━━ Records for this exercise ━━
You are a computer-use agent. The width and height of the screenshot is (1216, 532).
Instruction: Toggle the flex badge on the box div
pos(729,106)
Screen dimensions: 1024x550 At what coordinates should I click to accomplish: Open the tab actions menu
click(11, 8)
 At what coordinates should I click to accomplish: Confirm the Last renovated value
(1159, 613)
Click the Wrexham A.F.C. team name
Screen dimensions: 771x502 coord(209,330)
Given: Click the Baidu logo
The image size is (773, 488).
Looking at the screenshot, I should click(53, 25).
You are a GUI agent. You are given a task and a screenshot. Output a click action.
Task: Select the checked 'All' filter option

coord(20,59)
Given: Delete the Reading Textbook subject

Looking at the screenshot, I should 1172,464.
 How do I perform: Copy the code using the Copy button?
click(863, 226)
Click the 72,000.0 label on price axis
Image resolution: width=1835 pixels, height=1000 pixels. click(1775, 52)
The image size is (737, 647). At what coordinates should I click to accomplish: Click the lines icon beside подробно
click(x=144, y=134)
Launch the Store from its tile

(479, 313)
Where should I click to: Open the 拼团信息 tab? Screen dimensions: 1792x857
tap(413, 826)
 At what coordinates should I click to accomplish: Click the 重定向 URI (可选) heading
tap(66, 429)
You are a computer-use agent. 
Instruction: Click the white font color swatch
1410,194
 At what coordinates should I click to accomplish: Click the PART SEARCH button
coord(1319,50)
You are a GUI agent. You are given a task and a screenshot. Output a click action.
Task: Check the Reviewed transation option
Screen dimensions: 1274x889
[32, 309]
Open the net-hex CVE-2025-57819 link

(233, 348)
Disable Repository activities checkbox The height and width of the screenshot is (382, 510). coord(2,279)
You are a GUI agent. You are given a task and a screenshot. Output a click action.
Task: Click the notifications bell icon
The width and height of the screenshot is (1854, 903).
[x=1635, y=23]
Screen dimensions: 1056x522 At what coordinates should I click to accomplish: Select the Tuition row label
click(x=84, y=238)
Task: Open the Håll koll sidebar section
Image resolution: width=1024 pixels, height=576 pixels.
━━━
▸ **Work task**: An exact copy of every record is needed.

▸ **Answer to this exercise**:
You are a computer-use agent. The width and height of the screenshot is (1216, 532).
Instruction: Toggle the flex badge on the box div
pos(729,106)
Screen dimensions: 1024x550 At what coordinates should I click to accomplish: Open the tab actions menu
click(11, 8)
 At what coordinates should I click to accomplish: Confirm the Last renovated value
(1159, 613)
Click the Wrexham A.F.C. team name
Screen dimensions: 771x502 coord(209,330)
Given: Click the Baidu logo
The image size is (773, 488).
Looking at the screenshot, I should click(53, 25).
You are a GUI agent. You are given a task and a screenshot. Output a click action.
Task: Select the checked 'All' filter option

coord(20,59)
Given: Delete the Reading Textbook subject

Looking at the screenshot, I should 1172,464.
 How do I perform: Copy the code using the Copy button?
click(863, 226)
Click the 72,000.0 label on price axis
Image resolution: width=1835 pixels, height=1000 pixels. click(1775, 52)
The image size is (737, 647). At what coordinates should I click to accomplish: Click the lines icon beside подробно
click(x=144, y=134)
Launch the Store from its tile

(479, 313)
Where should I click to: Open the 拼团信息 tab? Screen dimensions: 1792x857
tap(413, 826)
 At what coordinates should I click to accomplish: Click the 重定向 URI (可选) heading
tap(66, 429)
You are a computer-use agent. 
Instruction: Click the white font color swatch
1410,194
 At what coordinates should I click to accomplish: Click the PART SEARCH button
coord(1319,50)
You are a GUI agent. You are given a task and a screenshot. Output a click action.
Task: Check the Reviewed transation option
Screen dimensions: 1274x889
[32, 309]
Open the net-hex CVE-2025-57819 link

(233, 348)
Disable Repository activities checkbox The height and width of the screenshot is (382, 510). coord(2,279)
You are a GUI agent. You are given a task and a screenshot. Output a click action.
Task: Click the notifications bell icon
The width and height of the screenshot is (1854, 903).
[x=1635, y=23]
Screen dimensions: 1056x522 At what coordinates should I click to accomplish: Select the Tuition row label
click(x=84, y=238)
Task: Open the Håll koll sidebar section
Image resolution: width=1024 pixels, height=576 pixels.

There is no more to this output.